For Datadog, the pricing model is based on per server, per month, and it’s free for up to 5 hosts (with 1-day data retention). But some customers complain that it becomes costly at scale. As a result, Datadog is available in several different pricing tiers:

  • The Network Performance tier–suitable for monitoring networks and systems for most small to midsize businesses.
  • The Infrastructure tier– ideal for organizations that want to use the software as a centralized monitoring service for systems and services.
  • The APM tier–designed for larger organizations looking to fix service and device-layer problems.
  • Serverless tier–aimed at those looking to monitor network and application issues.
  • Log Management tier–meant for companies with large amounts of log data to parse for context and retention.
  • There are also different tiers for security, synthetic, and accurate user monitoring, each appropriate pricing for the core task.

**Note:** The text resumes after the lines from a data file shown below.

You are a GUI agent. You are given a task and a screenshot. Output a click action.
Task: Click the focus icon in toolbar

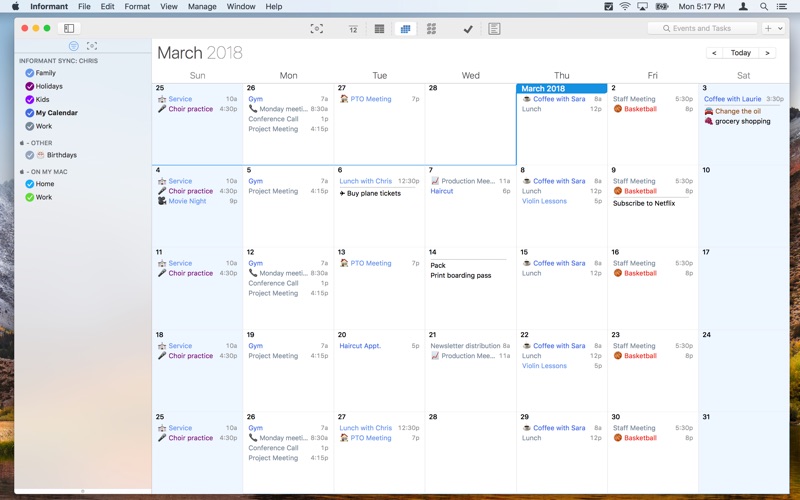click(316, 29)
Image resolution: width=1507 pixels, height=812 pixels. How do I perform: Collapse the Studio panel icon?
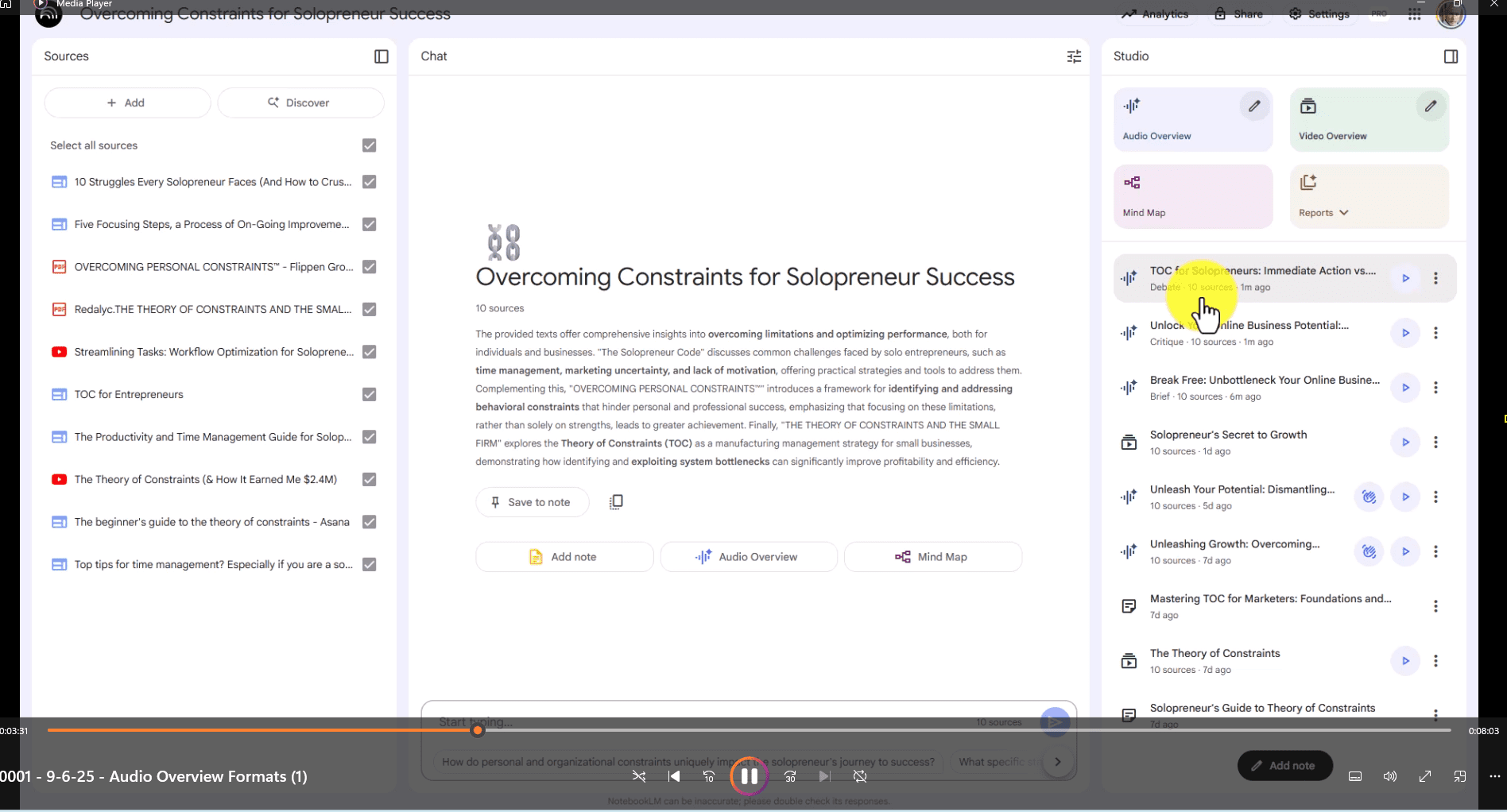coord(1451,56)
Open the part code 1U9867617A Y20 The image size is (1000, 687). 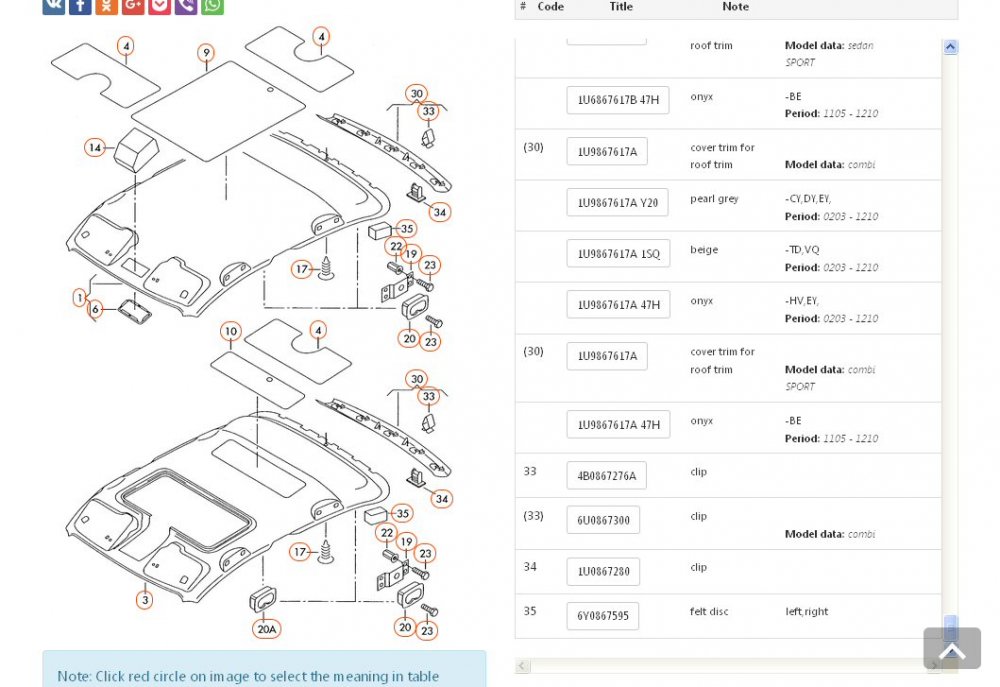pyautogui.click(x=617, y=203)
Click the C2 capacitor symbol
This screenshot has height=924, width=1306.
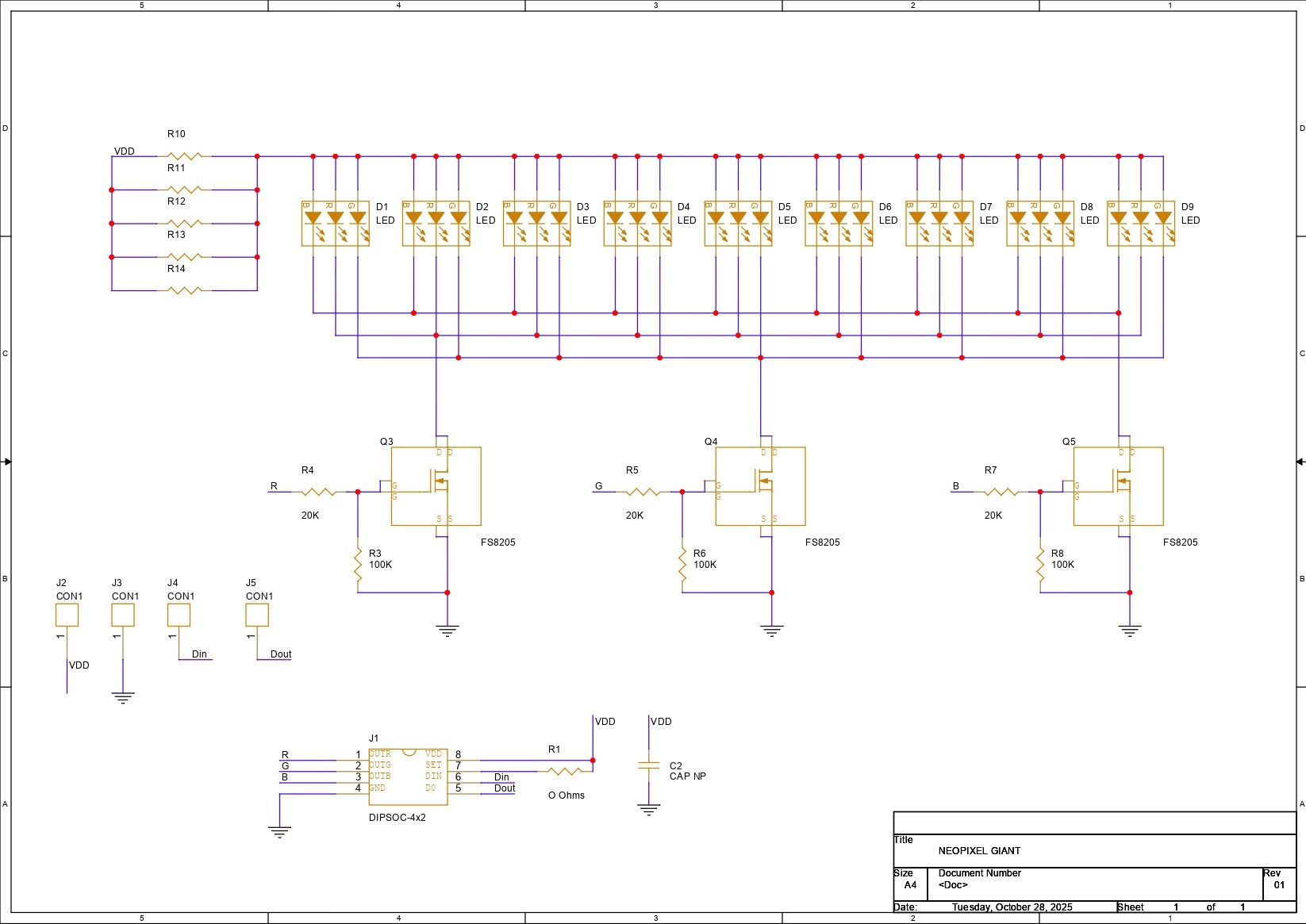click(x=649, y=766)
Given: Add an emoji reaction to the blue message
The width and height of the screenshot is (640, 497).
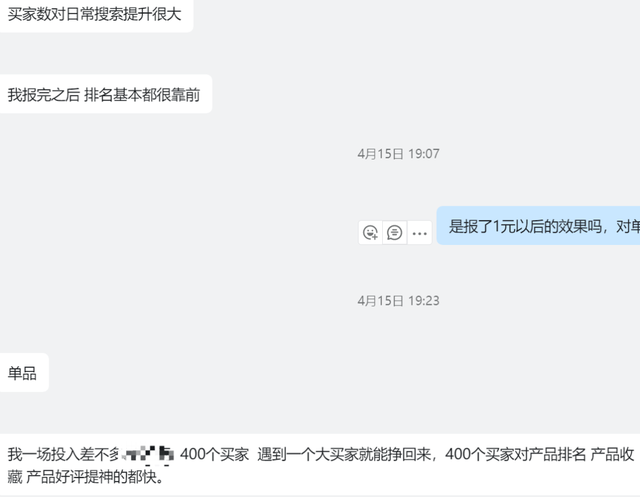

All Datadog prices are billed annually, making it one of the most price-customizable management apps.

FeaturesNagios XIDatadog
Target marketMid-Large networks and enterprises, and experienced network managers.Developers, freelancers, IT operations teams, security engineers, and business users from SMB to large organizations in the cloud age.
Supported platformLinux OSMac OS X Windows Linux Online
Deployment modelOn-premiseSaaS-based
Plugins and APIs callsPlugin framework and
REST API with
HTTP REST API
Support methodsCustomer-Only forum
Knowledge base
Video tutorials
Phone
Online
Knowledge base
Video tutorials
Licensing and pricing modelFree version available
Perpetual licensing with renewable maintenance
Free trial available
No credit card required
Free account
Subscription-based

Table 1.0 | Comparison of Nagios XI and Datadog key features

Concluding Remark

Nagios is a powerful solution that can meet the needs of any organization, from SMB to large enterprises. The free, open-source version allows you to have a taste of the application, and it’s ideal for SMBs and smaller networks. Nagios XI is mainly targeted at large networks and enterprises. However, it is an excellent tool for experienced network managers as long as they can endure the steep learning curve. Nagios XI’s main competitive advantage is the vast availability of plugins and the active and mature community. If flexibility and extensibility are what you’re after in a network monitoring tool, then Nagios XI is your ideal solution.

Datadog’s SaaS-based model makes it ideal for organizations that don’t want to burden themselves with any resource-intensive on-premise monitoring solution. Service-oriented companies, SMBs, or smaller networks that don’t have dedicated IT personnel to keep tabs on the infrastructure at a granular level will find this feature-rich tool suitable. More extensive networks with multiple remote locations may make Datadog’s agent-based model inconvenient since agents will need to be individually installed. But if you can successfully get past the agent installation and configuration process, Datadog is an excellent network monitoring and infrastructure management tool.